● **YOUR OBJECTIVE**
In the entries from the line containing "Given: Open アラート通知設定 in the sidebar" through the end of the entries, swap "sidebar" for "side panel" and repeat those lines with everything else left as it is. Leave the pictures out.
--- BEGIN ENTRIES PROVIDED ---
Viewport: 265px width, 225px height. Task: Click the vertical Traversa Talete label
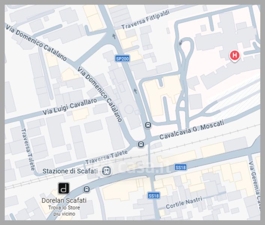coord(28,149)
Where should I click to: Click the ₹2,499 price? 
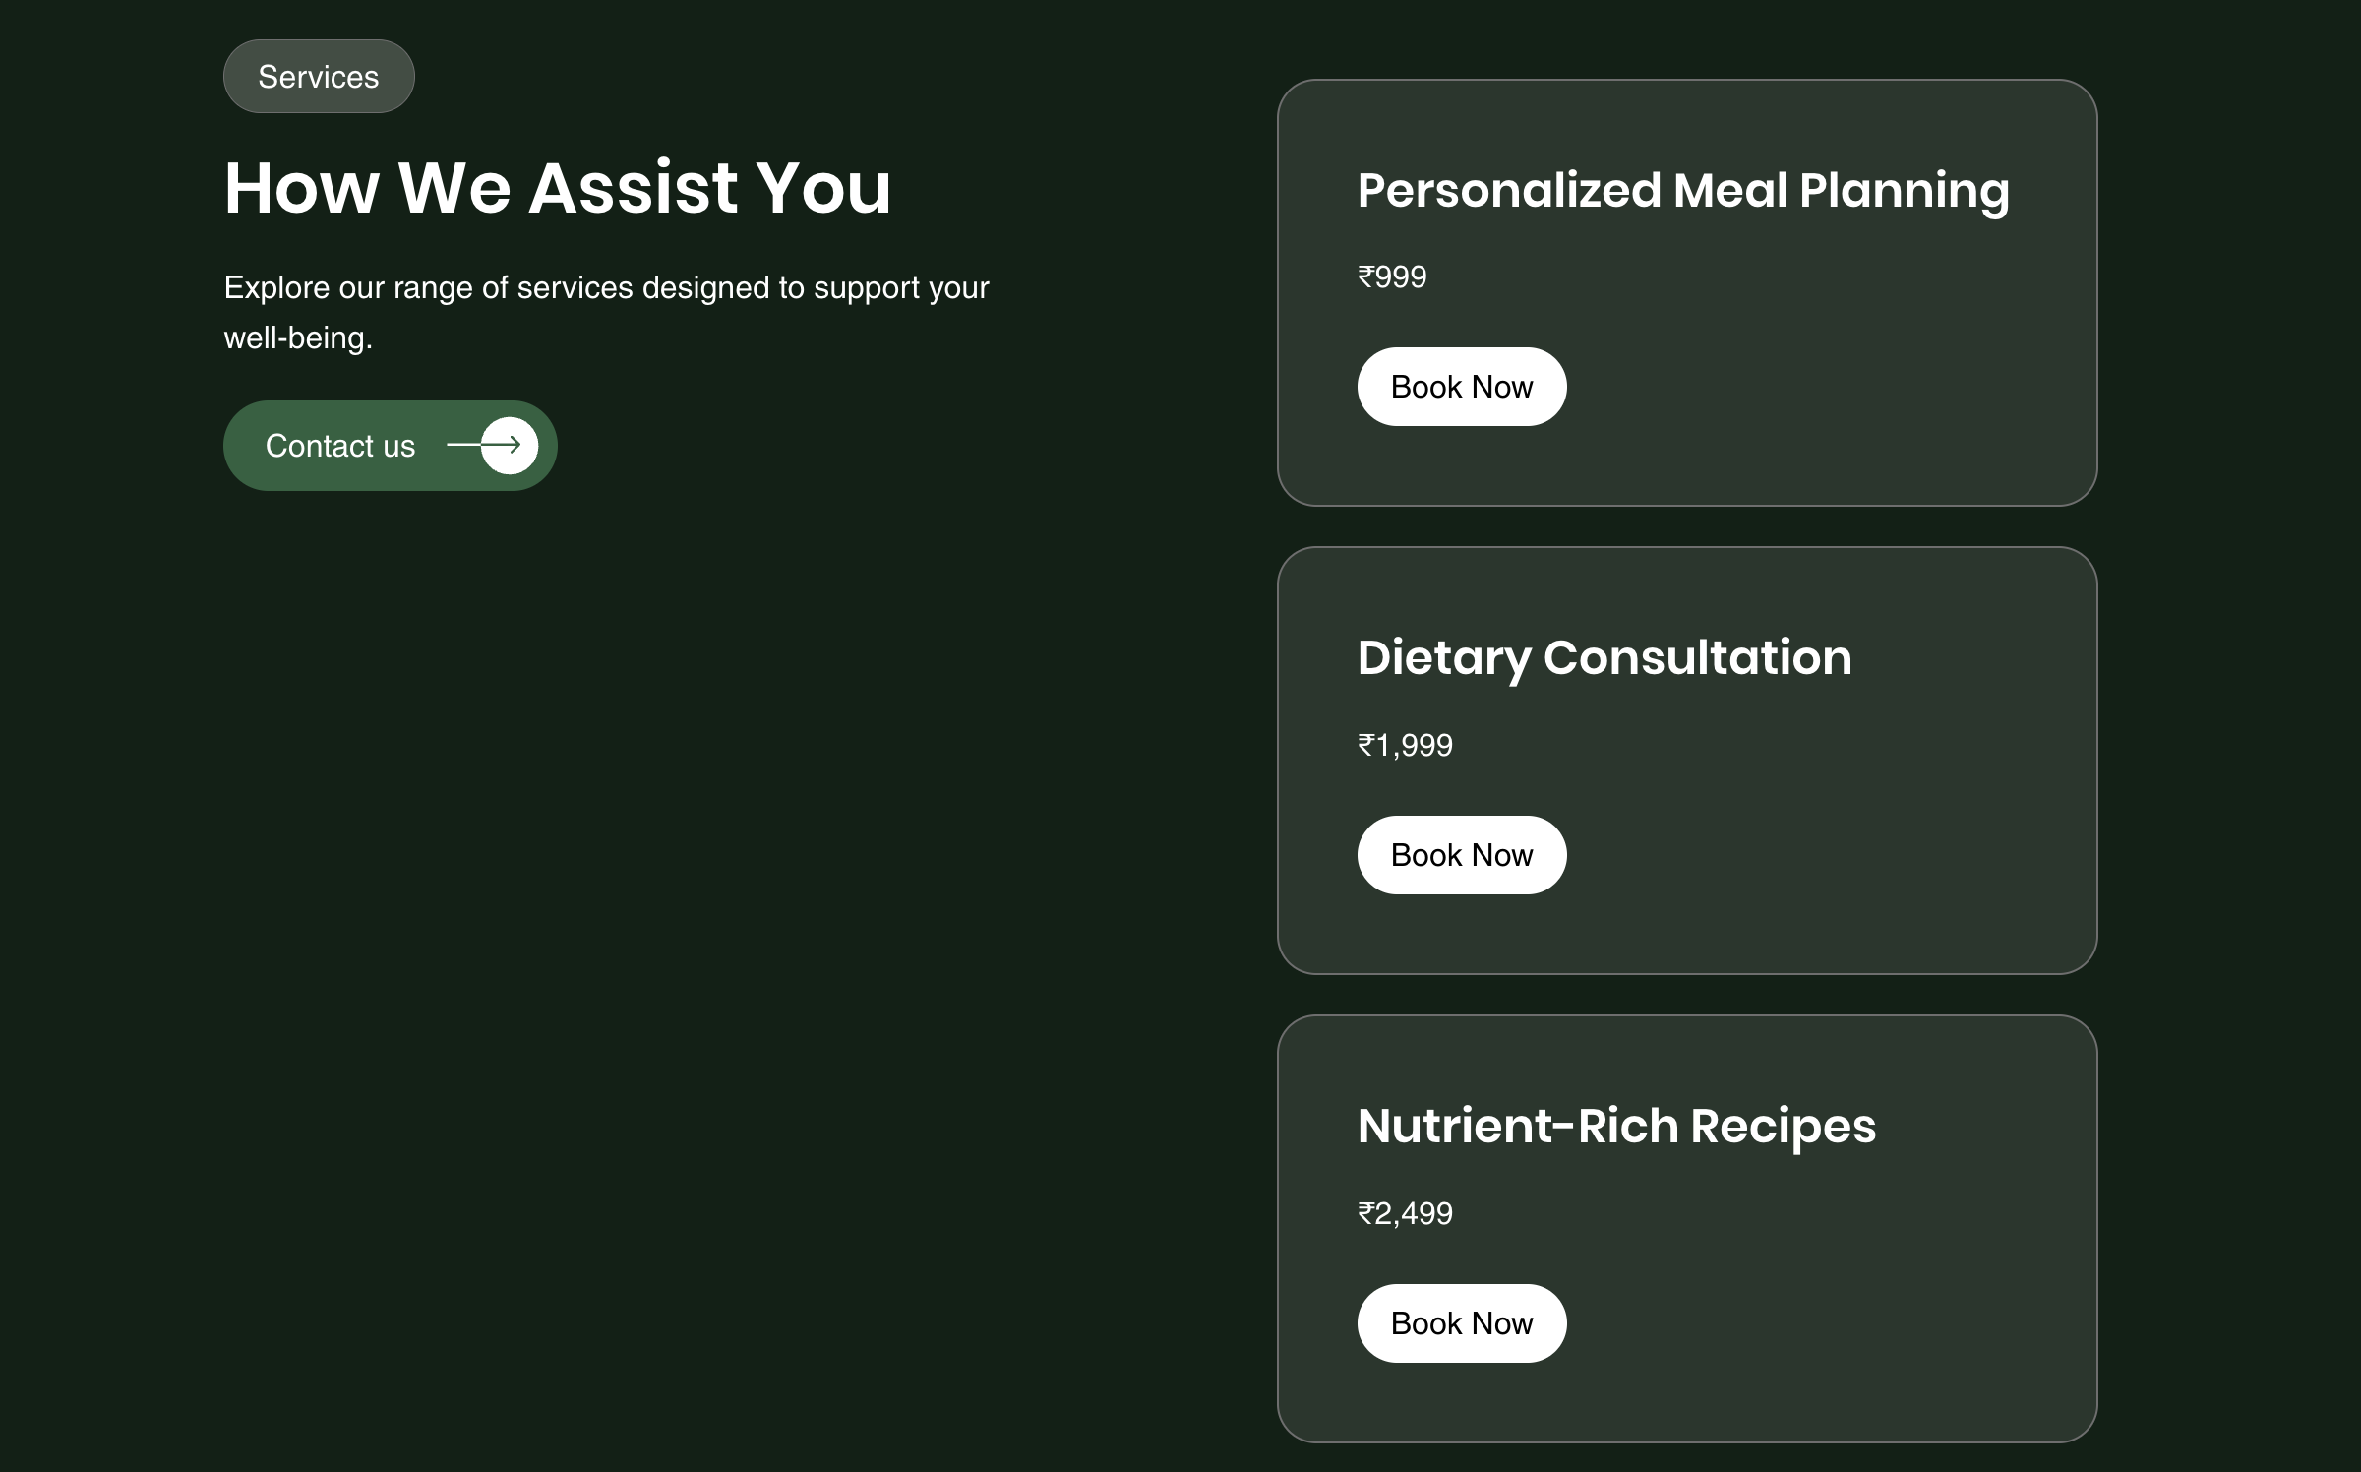click(1405, 1213)
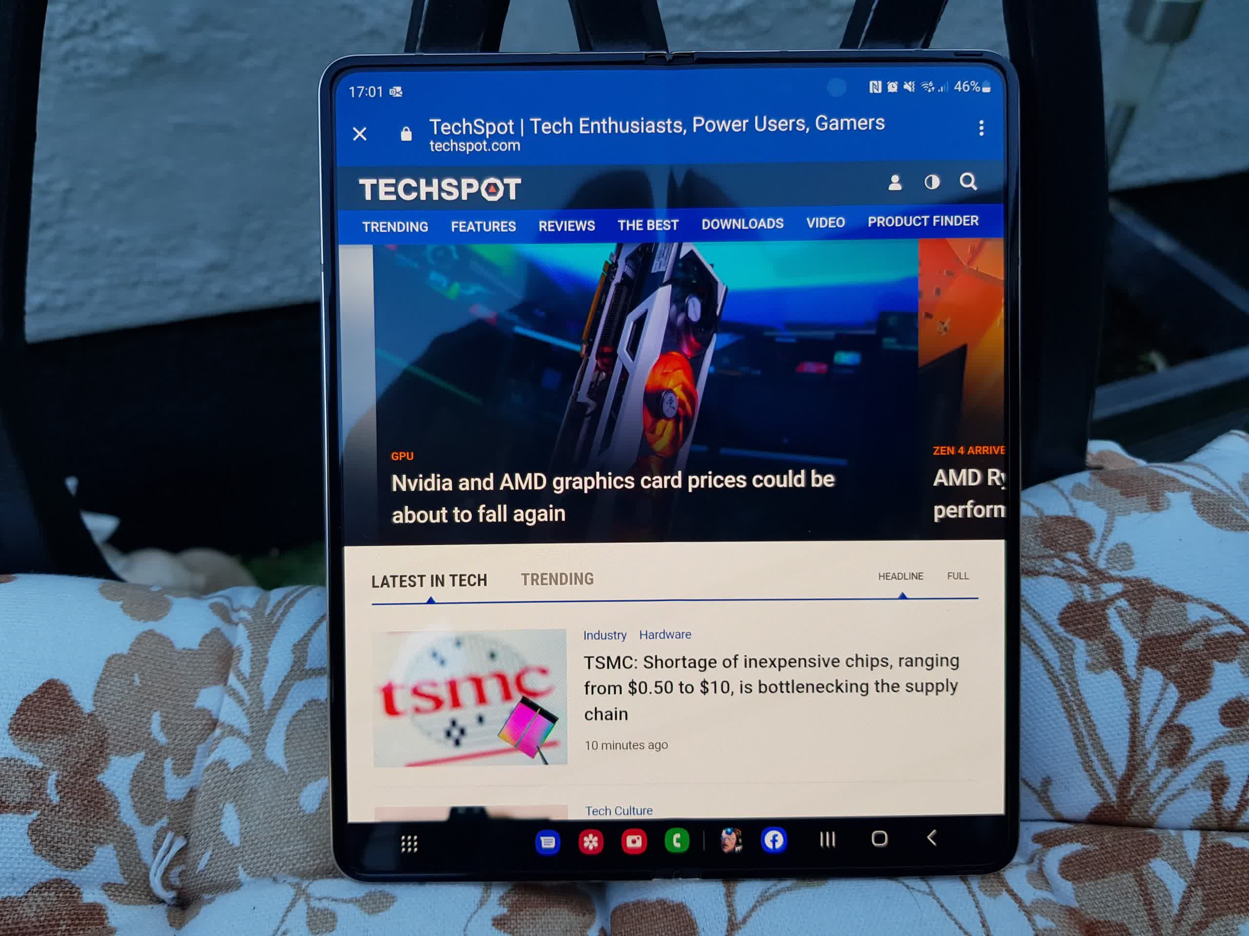
Task: Toggle FULL article display mode
Action: [958, 575]
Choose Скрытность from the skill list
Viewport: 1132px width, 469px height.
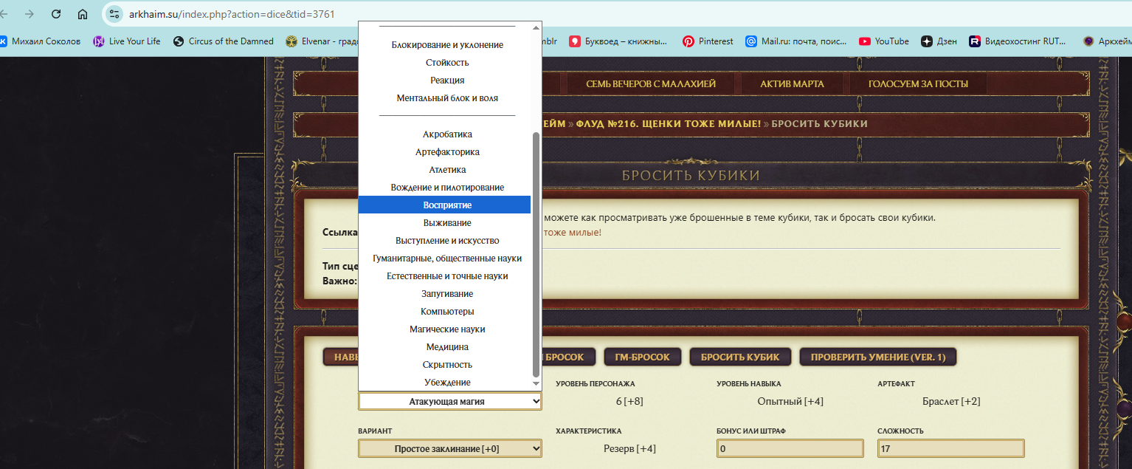pos(447,365)
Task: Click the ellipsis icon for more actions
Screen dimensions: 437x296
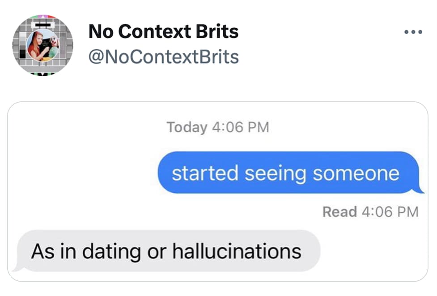Action: (412, 31)
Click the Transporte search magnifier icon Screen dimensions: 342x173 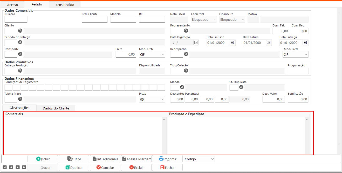[x=20, y=54]
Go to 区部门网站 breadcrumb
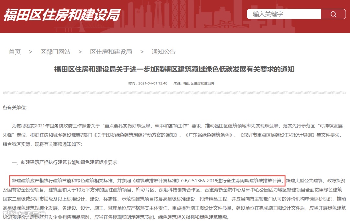This screenshot has height=221, width=350. [55, 52]
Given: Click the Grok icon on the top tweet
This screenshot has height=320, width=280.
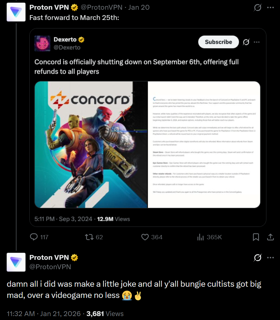Looking at the screenshot, I should coord(258,8).
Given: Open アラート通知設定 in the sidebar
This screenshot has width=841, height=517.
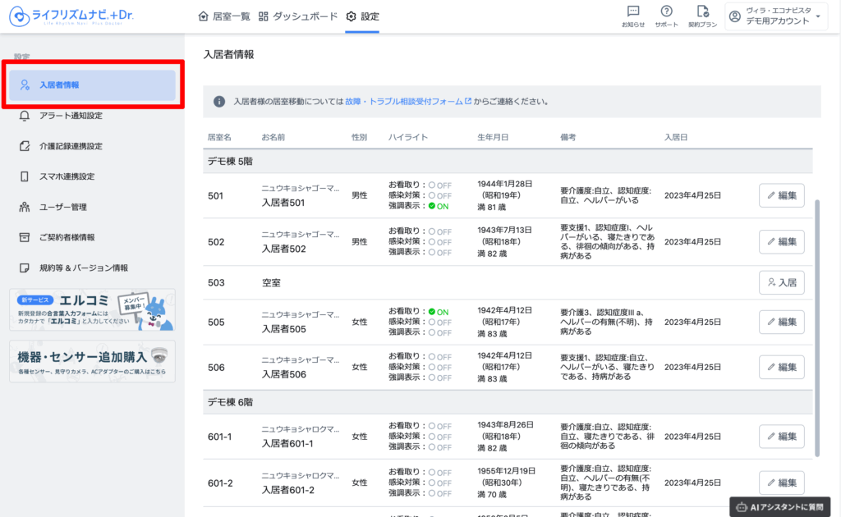Looking at the screenshot, I should pos(71,116).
--- END ENTRIES PROVIDED ---
● **WRITTEN REPLY**
Given: Open アラート通知設定 in the side panel
This screenshot has width=841, height=517.
Looking at the screenshot, I should pos(71,116).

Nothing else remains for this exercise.